What is required
Among the entries below, retype exactly the lines starting with the one with "831x838 pixels. Task: Click" and going on through the one with "You are a computer-use", but not the pictures.

Data entries:

____

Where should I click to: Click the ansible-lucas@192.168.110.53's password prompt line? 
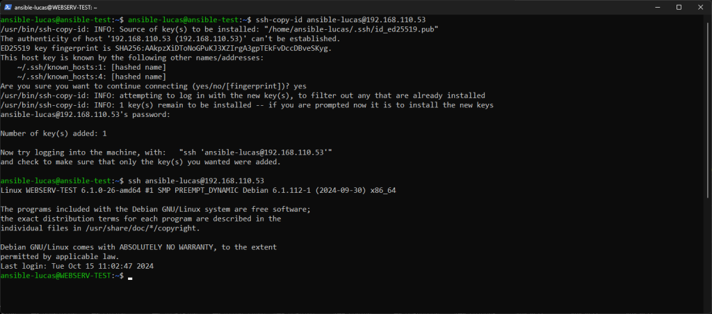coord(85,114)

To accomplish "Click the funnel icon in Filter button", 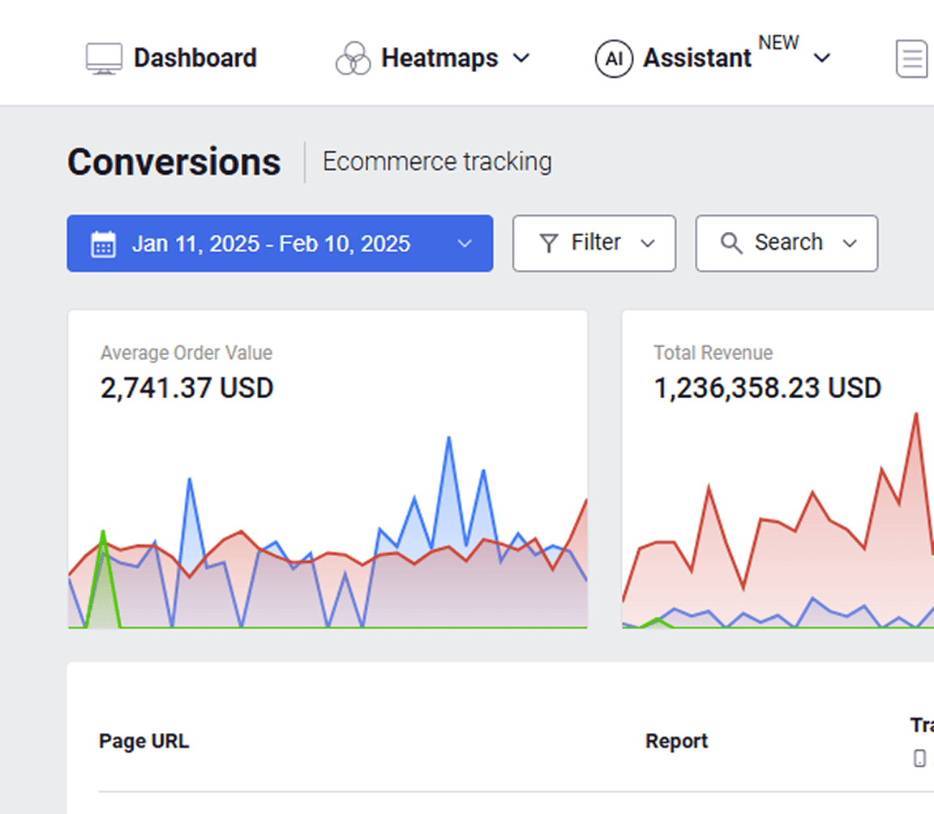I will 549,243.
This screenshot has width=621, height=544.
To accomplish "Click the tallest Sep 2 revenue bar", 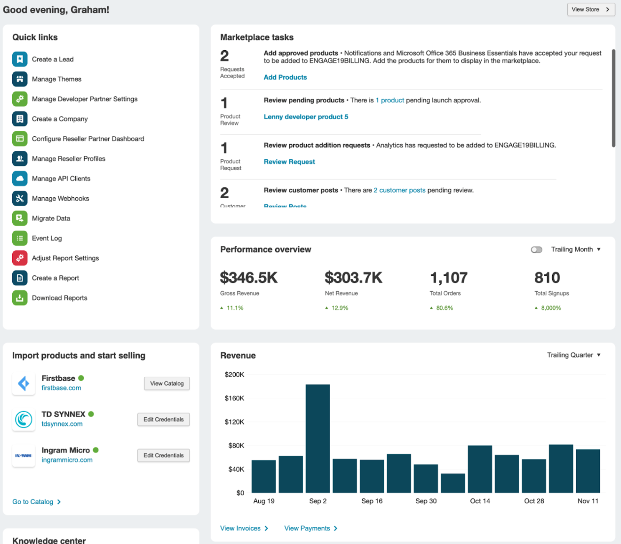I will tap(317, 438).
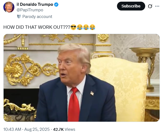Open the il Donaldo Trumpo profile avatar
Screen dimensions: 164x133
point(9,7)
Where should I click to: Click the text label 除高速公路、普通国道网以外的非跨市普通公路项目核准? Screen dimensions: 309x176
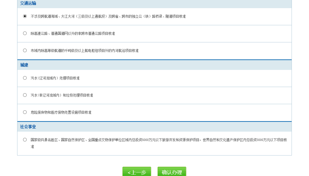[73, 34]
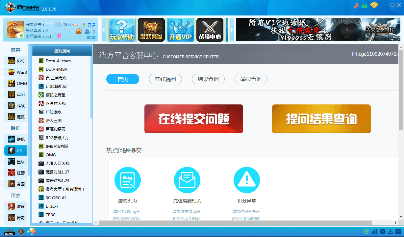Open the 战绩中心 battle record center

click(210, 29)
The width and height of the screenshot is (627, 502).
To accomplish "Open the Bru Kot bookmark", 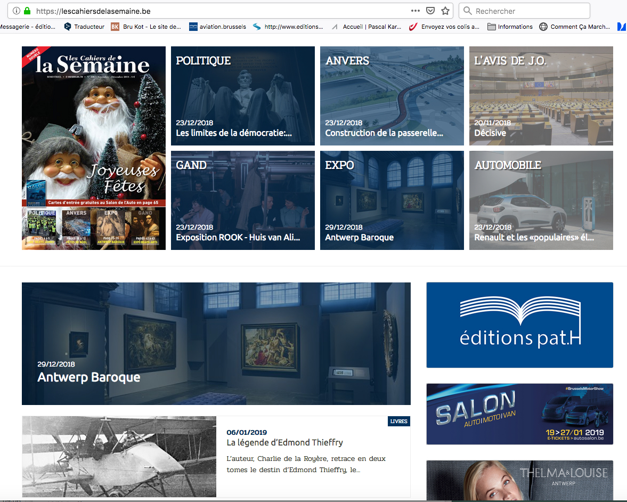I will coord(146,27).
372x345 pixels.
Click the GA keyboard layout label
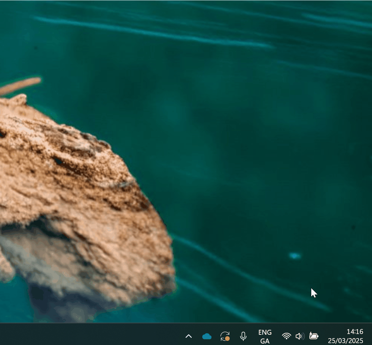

____

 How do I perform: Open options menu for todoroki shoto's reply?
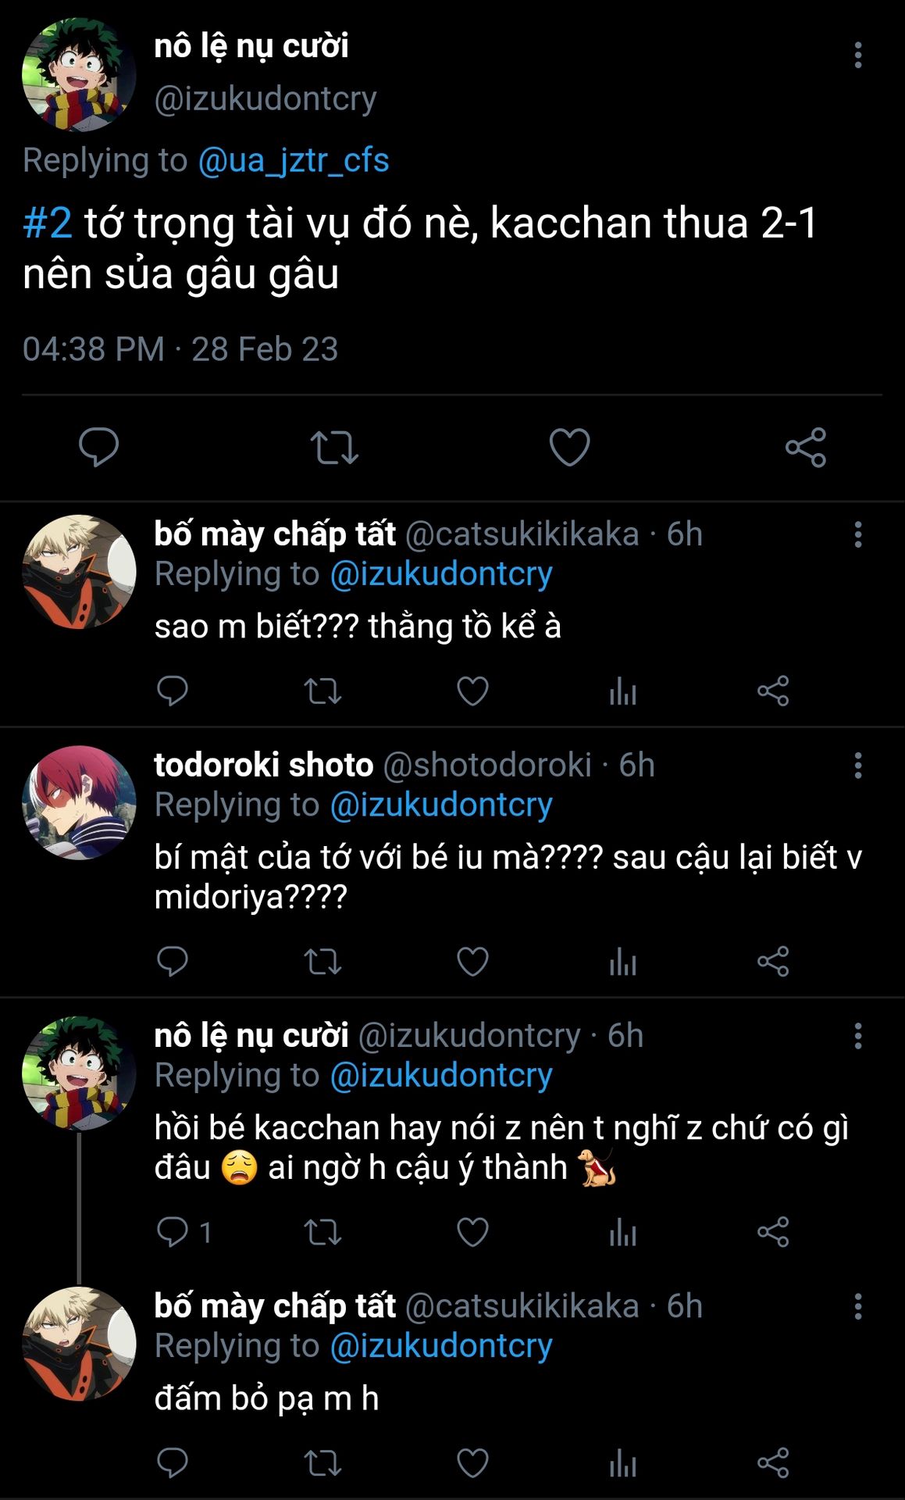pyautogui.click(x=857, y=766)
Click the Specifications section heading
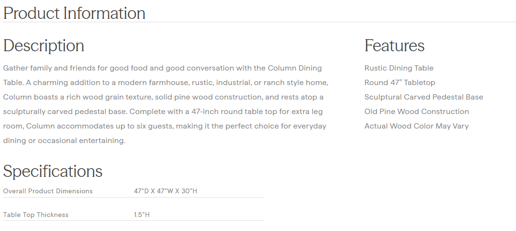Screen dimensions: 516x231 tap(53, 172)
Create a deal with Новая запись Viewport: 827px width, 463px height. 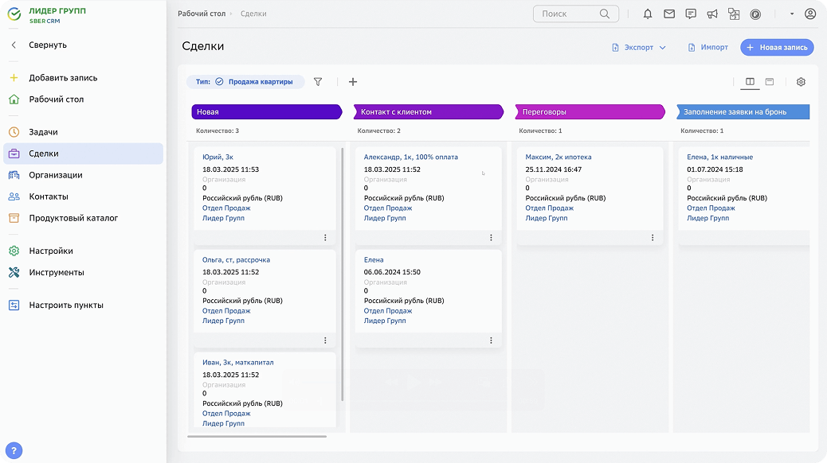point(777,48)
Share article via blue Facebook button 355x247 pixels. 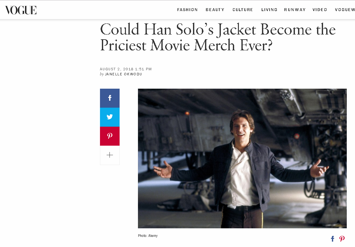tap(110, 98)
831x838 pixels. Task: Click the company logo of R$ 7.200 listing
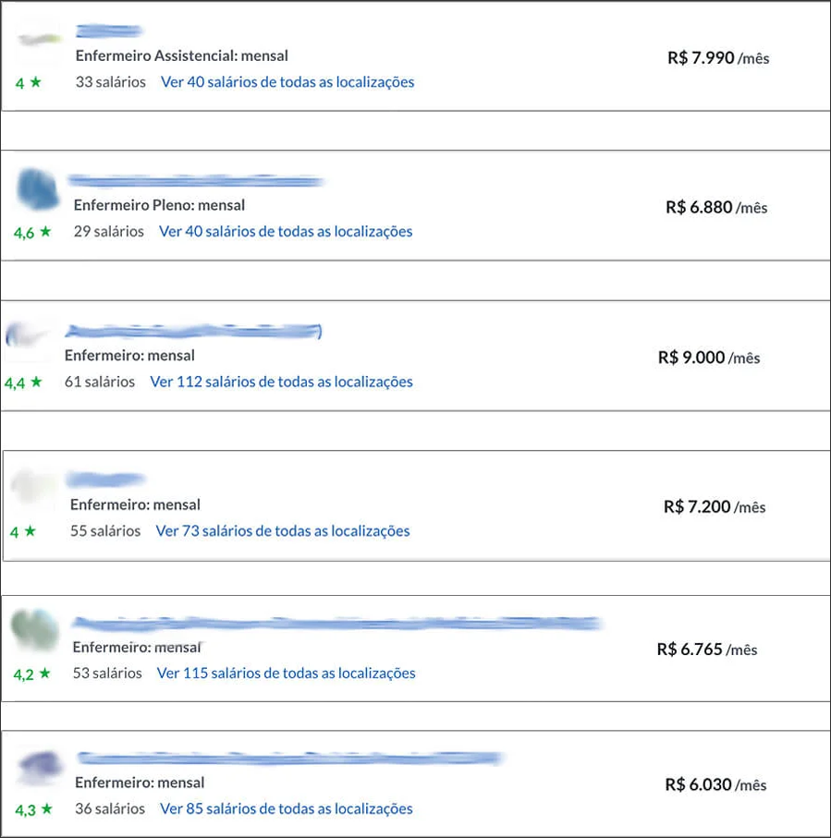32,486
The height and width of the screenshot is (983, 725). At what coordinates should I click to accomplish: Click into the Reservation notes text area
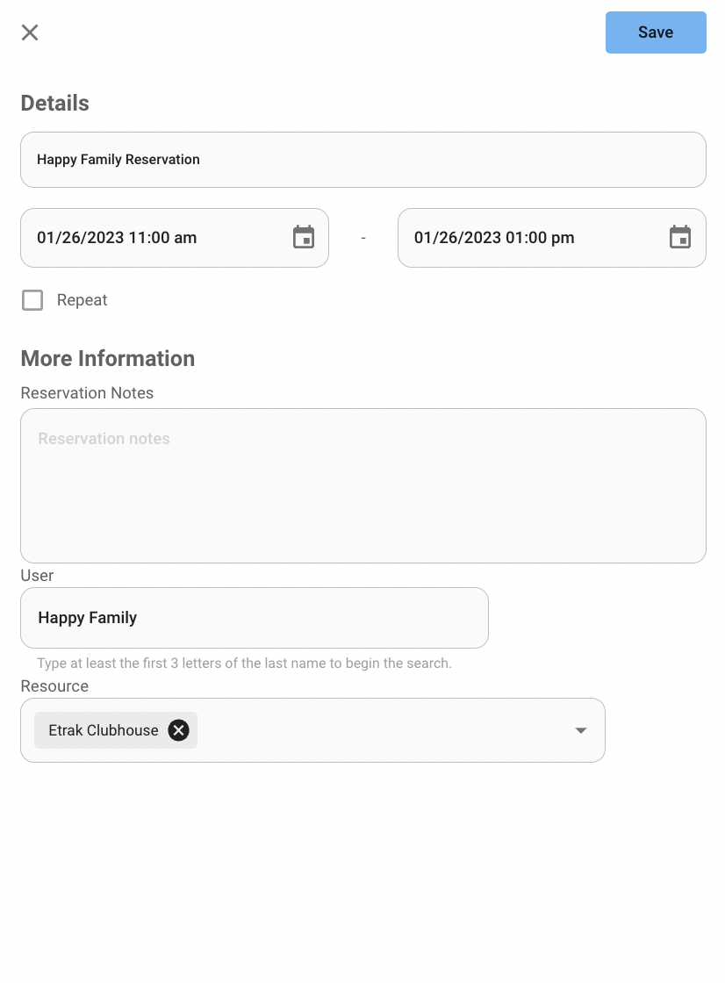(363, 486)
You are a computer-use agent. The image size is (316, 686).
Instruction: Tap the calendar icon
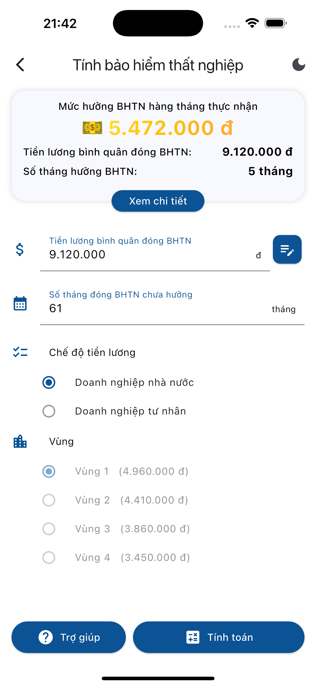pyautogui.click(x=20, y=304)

____

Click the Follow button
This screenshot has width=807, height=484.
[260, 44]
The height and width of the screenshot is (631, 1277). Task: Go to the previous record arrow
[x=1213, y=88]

____

Task output
831x838 pixels. Task: Click the company logo of R$ 7.200 listing
32,486
The height and width of the screenshot is (983, 725). At what coordinates should I click to accomplish: Click into the Reservation notes text area
(363, 486)
You are a computer-use agent. The image size is (316, 686).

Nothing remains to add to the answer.